> _Required action_: Copy all the records exactly; the complete set is the expected result.

> _Data to examine_:
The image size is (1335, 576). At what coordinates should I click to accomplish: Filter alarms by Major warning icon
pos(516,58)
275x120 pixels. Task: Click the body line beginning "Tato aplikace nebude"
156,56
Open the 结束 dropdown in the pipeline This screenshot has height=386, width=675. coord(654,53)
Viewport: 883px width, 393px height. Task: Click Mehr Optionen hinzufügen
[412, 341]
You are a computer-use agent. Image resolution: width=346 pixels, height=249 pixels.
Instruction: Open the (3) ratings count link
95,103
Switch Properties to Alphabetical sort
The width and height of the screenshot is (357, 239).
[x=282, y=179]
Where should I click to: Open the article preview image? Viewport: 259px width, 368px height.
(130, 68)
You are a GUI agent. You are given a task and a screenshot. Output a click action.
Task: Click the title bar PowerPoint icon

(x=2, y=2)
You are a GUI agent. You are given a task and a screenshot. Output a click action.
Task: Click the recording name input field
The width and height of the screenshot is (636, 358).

> _Reply to the task_:
The image size is (1335, 576). At what coordinates should I click to accomplish: Filter alarms by Major warning icon
pos(516,58)
275x120 pixels. Task: Click the body line beginning "Tato aplikace nebude"
156,56
Open the 结束 dropdown in the pipeline This screenshot has height=386, width=675. coord(654,53)
Viewport: 883px width, 393px height. Task: Click Mehr Optionen hinzufügen
[412, 341]
You are a computer-use agent. Image resolution: width=346 pixels, height=249 pixels.
Instruction: Open the (3) ratings count link
95,103
Switch Properties to Alphabetical sort
The width and height of the screenshot is (357, 239).
[x=282, y=179]
Where should I click to: Open the article preview image? Viewport: 259px width, 368px height.
(130, 68)
You are a GUI agent. You are given a task and a screenshot. Output a click action.
Task: Click the title bar PowerPoint icon

(x=2, y=2)
You are a GUI agent. You are given a task and a screenshot. Output a click action.
Task: Click the recording name input field
The width and height of the screenshot is (636, 358).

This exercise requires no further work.